> Given entries:
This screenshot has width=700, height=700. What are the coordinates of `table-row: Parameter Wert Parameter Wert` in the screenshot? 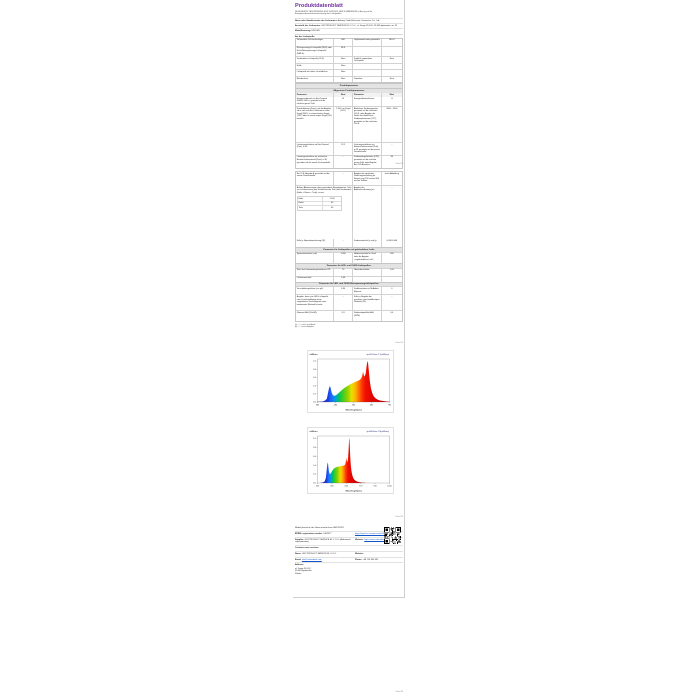 It's located at (349, 94).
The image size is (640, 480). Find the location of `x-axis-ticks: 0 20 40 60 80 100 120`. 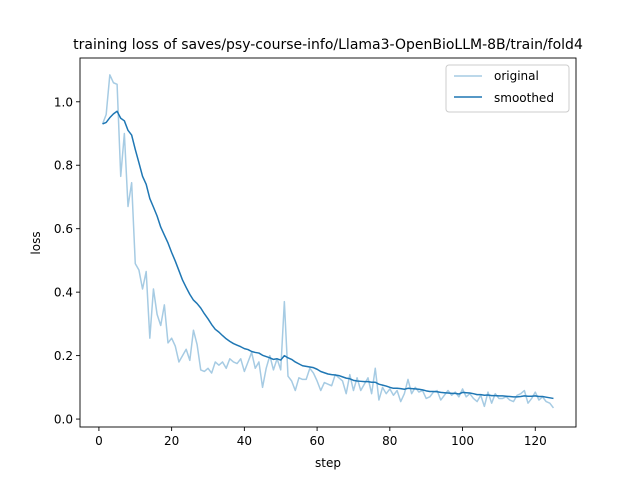

x-axis-ticks: 0 20 40 60 80 100 120 is located at coordinates (321, 438).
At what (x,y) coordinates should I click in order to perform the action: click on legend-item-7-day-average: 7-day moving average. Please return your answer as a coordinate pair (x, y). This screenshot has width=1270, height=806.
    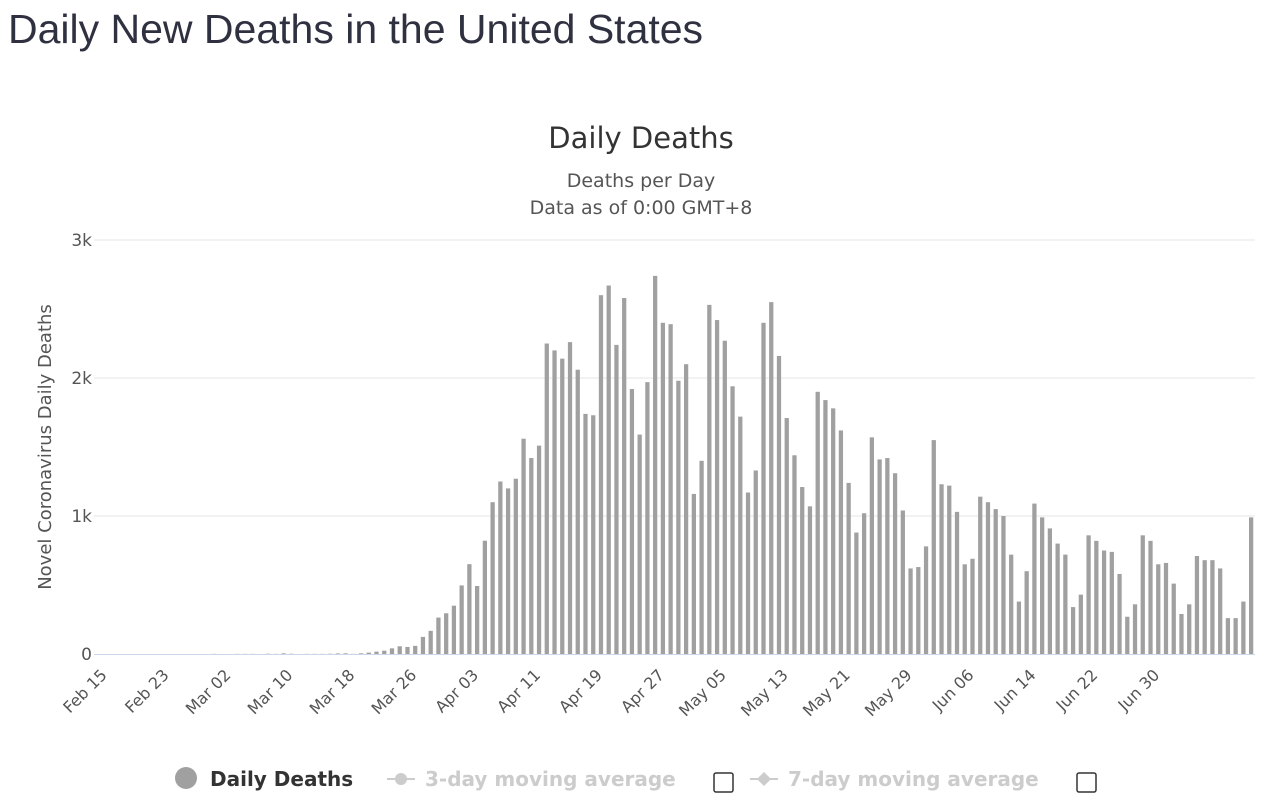
    Looking at the image, I should click on (894, 779).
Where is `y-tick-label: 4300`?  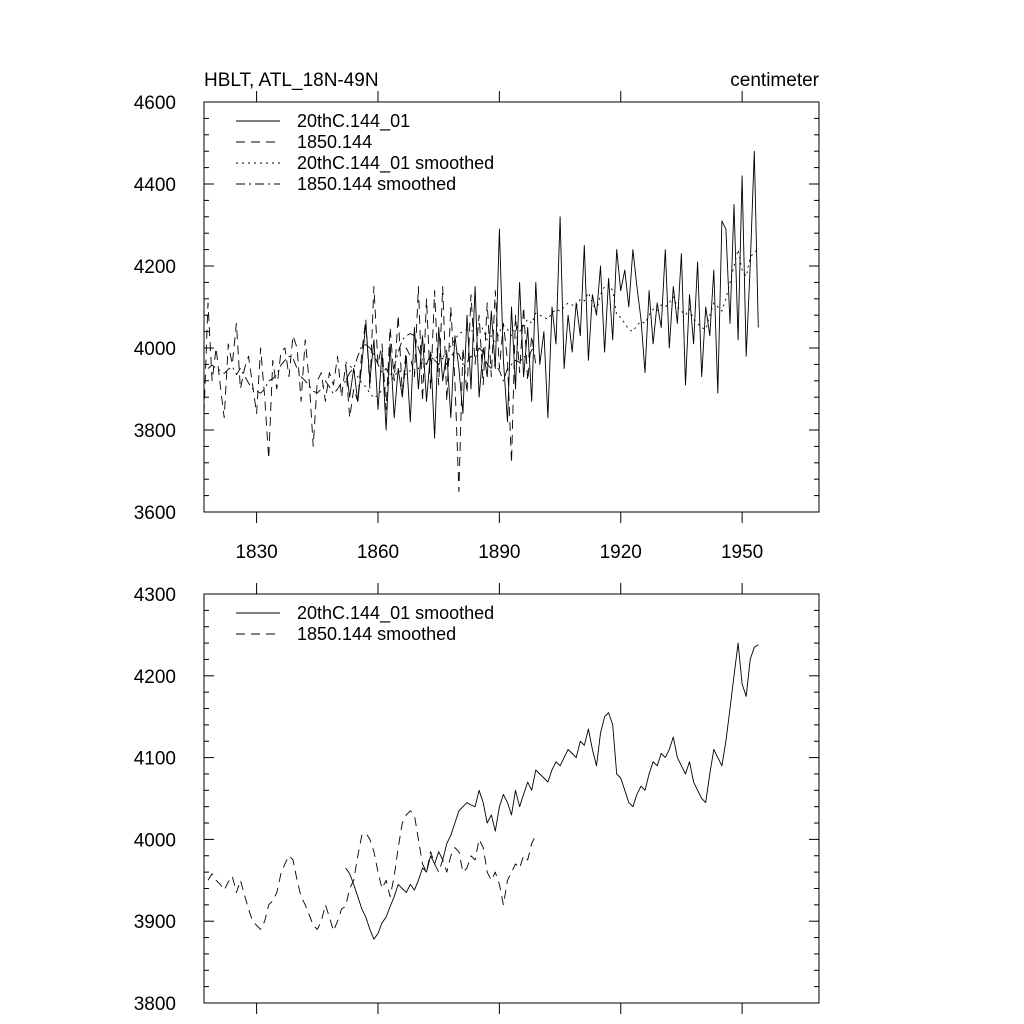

> Work instruction: Update the part of the entries that opens with the line containing "At what (x,y)" and runs to the end, changing "screenshot" to "image" and keeping everything else the same. Leave out the pictures.

> Exercise result:
At what (x,y) coordinates should I click in order to perform the action: click on legend-item-7-day-average: 7-day moving average. Please return your answer as a coordinate pair (x, y). This image has width=1270, height=806.
    Looking at the image, I should click on (894, 779).
Where is `y-tick-label: 4300`?  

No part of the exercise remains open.